● **Exercise brief**:
Below is a block of entries; repeat exactly the lines starting at the line that contains "This screenshot has height=1138, width=2298." and ending at the line that contains "Given: Click the dollar Total budget icon", both included.

***

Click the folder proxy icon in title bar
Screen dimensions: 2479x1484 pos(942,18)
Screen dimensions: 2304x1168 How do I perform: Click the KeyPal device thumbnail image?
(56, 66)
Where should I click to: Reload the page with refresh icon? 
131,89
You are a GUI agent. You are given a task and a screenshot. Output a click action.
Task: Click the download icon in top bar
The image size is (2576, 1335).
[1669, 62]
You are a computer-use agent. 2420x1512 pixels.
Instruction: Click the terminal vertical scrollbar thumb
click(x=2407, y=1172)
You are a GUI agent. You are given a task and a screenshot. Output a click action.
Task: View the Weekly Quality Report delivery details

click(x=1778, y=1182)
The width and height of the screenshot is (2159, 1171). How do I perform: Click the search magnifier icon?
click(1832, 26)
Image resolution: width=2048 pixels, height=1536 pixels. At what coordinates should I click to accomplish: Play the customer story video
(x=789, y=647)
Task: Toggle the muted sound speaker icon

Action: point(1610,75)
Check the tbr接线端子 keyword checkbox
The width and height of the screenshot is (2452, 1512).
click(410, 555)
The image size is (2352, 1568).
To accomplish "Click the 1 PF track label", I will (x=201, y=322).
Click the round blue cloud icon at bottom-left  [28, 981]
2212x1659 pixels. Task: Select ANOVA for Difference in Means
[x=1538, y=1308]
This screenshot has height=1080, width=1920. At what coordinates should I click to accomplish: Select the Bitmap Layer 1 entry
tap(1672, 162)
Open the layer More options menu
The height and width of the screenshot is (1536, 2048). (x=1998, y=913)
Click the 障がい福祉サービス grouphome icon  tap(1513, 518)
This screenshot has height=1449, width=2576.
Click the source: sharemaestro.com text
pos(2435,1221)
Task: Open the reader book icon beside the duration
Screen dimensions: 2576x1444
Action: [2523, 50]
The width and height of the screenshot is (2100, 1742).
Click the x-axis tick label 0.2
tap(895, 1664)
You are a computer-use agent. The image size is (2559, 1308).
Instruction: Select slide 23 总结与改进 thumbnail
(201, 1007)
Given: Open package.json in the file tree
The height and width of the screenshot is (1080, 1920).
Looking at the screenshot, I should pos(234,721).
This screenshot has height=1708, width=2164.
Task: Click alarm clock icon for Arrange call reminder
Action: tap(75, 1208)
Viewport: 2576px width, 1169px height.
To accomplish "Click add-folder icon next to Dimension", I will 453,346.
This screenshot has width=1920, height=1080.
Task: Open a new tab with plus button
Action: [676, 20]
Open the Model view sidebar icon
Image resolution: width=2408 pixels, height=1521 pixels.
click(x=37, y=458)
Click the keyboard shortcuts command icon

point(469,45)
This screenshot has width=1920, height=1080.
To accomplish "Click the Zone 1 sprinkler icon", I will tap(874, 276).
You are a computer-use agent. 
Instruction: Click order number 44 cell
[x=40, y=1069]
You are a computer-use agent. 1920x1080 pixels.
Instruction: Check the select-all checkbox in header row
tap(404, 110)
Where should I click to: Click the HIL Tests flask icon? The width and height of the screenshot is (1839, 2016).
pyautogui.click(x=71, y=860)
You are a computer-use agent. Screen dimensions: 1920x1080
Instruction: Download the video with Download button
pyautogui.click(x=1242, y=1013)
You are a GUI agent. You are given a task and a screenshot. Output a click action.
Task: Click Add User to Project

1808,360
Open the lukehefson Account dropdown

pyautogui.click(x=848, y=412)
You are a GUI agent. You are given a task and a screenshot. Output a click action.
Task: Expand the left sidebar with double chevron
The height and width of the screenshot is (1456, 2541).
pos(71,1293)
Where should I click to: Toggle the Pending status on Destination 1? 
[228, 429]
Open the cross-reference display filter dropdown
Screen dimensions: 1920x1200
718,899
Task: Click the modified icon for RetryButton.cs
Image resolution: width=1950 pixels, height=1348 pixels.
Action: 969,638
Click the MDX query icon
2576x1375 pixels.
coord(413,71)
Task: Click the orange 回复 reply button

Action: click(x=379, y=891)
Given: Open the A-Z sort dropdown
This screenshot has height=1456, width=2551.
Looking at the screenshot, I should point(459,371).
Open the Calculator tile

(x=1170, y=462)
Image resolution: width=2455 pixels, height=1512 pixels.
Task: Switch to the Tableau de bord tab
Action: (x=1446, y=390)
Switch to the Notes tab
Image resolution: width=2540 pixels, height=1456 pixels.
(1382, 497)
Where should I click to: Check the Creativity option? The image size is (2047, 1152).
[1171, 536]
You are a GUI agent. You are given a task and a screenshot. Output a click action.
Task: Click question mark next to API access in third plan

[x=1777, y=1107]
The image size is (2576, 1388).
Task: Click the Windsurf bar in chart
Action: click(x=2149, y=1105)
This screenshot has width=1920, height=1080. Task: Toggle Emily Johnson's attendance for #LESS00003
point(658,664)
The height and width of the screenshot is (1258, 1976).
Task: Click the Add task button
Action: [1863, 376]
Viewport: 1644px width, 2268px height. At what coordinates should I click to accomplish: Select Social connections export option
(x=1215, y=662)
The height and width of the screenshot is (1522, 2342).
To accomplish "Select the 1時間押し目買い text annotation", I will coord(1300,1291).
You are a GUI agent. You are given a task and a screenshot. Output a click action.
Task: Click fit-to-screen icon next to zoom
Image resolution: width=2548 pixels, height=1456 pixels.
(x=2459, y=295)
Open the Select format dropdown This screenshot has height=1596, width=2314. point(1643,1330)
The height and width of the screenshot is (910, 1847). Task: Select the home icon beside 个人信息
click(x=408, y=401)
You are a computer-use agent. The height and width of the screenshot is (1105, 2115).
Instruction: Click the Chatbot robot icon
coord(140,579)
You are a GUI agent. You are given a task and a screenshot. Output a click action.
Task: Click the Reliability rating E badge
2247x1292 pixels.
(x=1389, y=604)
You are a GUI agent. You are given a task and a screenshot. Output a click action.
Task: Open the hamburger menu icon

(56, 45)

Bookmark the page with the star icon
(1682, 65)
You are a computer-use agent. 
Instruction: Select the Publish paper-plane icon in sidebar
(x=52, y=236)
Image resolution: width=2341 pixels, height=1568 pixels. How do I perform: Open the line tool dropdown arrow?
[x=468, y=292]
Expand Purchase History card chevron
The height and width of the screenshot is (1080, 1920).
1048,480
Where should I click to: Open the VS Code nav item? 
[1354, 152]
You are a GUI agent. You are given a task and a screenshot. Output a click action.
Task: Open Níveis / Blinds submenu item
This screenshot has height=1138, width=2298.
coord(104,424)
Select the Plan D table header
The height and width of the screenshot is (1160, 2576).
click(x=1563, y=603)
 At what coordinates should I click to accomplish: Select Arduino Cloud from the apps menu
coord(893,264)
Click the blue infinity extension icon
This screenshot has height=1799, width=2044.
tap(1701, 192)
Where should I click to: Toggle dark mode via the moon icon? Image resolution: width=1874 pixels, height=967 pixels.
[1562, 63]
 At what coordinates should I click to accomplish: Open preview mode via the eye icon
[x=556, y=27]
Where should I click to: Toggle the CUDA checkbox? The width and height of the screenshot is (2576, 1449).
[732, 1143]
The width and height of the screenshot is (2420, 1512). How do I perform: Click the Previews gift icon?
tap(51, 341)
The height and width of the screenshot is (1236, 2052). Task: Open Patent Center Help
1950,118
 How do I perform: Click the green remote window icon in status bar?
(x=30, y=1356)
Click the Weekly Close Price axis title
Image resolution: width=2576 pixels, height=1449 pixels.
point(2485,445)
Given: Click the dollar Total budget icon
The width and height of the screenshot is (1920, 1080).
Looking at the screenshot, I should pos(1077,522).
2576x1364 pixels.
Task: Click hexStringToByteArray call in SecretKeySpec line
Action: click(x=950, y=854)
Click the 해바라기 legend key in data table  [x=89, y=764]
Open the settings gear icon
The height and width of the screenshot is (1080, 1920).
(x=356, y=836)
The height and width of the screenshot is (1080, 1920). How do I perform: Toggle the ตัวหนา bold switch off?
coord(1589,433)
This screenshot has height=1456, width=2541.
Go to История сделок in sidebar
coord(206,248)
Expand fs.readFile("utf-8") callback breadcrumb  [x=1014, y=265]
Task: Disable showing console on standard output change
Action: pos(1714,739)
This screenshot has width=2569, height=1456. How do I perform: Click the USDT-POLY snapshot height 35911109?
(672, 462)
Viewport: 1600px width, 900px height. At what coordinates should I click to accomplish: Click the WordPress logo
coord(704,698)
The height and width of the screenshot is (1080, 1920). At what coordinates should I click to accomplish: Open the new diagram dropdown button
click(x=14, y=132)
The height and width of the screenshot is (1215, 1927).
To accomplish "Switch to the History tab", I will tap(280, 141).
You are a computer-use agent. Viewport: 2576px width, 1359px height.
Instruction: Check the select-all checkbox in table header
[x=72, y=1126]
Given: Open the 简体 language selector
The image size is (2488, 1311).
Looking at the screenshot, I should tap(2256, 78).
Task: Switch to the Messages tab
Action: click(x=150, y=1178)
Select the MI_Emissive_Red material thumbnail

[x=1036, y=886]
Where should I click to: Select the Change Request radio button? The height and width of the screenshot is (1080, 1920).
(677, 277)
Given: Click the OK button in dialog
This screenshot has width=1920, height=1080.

***

● **Exercise answer**:
This screenshot has height=1138, width=2298.
coord(104,424)
Select the Plan D table header
The height and width of the screenshot is (1160, 2576).
click(x=1563, y=603)
 At what coordinates should I click to accomplish: Select Arduino Cloud from the apps menu
coord(893,264)
Click the blue infinity extension icon
This screenshot has height=1799, width=2044.
tap(1701, 192)
Where should I click to: Toggle dark mode via the moon icon? Image resolution: width=1874 pixels, height=967 pixels.
[1562, 63]
 At what coordinates should I click to accomplish: Open preview mode via the eye icon
[x=556, y=27]
Where should I click to: Toggle the CUDA checkbox? The width and height of the screenshot is (2576, 1449).
[732, 1143]
The width and height of the screenshot is (2420, 1512). How do I perform: Click the Previews gift icon?
tap(51, 341)
The height and width of the screenshot is (1236, 2052). Task: Open Patent Center Help
1950,118
 How do I perform: Click the green remote window icon in status bar?
(x=30, y=1356)
Click the Weekly Close Price axis title
Image resolution: width=2576 pixels, height=1449 pixels.
point(2485,445)
Given: Click the dollar Total budget icon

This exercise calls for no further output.